━━━━━ Excerpted records

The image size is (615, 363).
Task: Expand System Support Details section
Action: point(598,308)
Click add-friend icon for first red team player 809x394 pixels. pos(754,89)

━━━━━━━━━━
━━━━━ Excerpted records

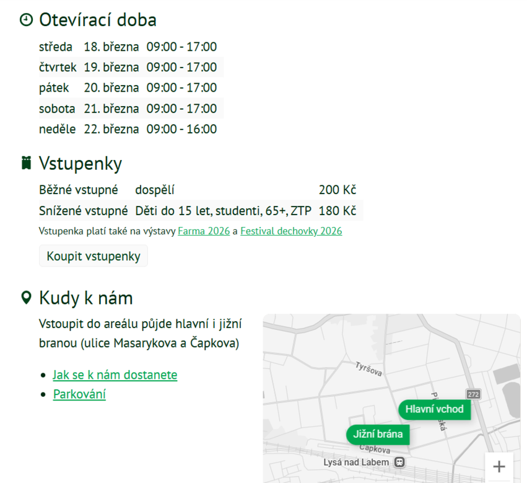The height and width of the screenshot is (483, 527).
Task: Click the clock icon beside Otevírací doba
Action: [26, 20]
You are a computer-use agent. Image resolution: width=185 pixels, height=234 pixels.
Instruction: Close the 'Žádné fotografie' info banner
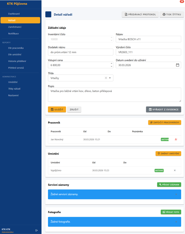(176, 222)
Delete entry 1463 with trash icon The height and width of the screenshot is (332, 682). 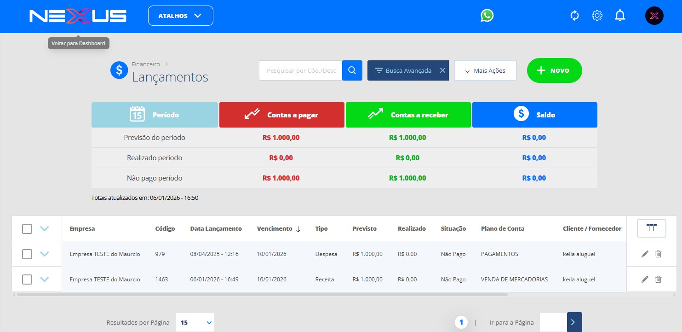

━━━━━━━━━━

▶ Work to be completed
Would you print exactly the lines in the listing above, from the line bearing "You are a computer-use" through the line bearing "Delete entry 1463", leaving out all pictures?

▶ Response below
You are a computer-use agent. Image resolution: width=185 pixels, height=234 pixels.
Instruction: Close the 'Žádné fotografie' info banner
(176, 222)
Delete entry 1463 with trash icon The height and width of the screenshot is (332, 682). 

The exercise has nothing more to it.